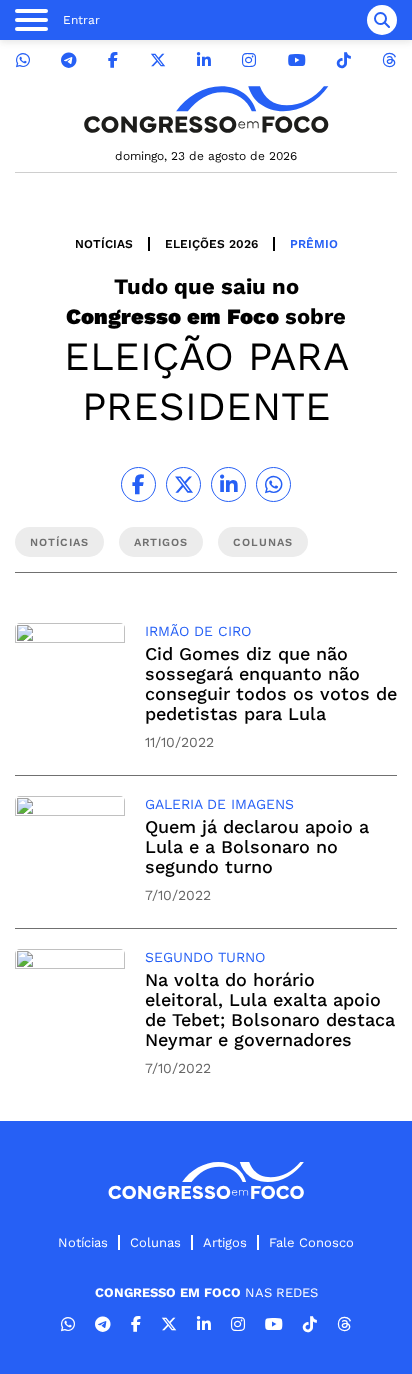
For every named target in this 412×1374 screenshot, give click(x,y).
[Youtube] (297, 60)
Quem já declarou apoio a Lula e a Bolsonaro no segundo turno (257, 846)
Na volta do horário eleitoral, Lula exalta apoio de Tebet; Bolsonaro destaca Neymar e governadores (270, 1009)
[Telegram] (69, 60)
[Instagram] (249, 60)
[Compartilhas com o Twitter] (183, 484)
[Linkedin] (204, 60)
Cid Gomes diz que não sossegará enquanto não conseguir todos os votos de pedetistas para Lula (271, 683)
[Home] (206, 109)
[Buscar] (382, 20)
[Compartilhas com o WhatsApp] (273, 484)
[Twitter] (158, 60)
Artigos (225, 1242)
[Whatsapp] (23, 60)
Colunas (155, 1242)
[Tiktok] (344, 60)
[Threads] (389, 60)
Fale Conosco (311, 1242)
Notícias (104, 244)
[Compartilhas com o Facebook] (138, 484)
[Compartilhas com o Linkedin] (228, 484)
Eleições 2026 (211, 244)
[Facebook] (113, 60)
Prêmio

• PROBLEM STATEMENT
Within the entries, find each line holding the string "apoio". Reply with how many there are, as a number alone.

• ANSWER BELOW
2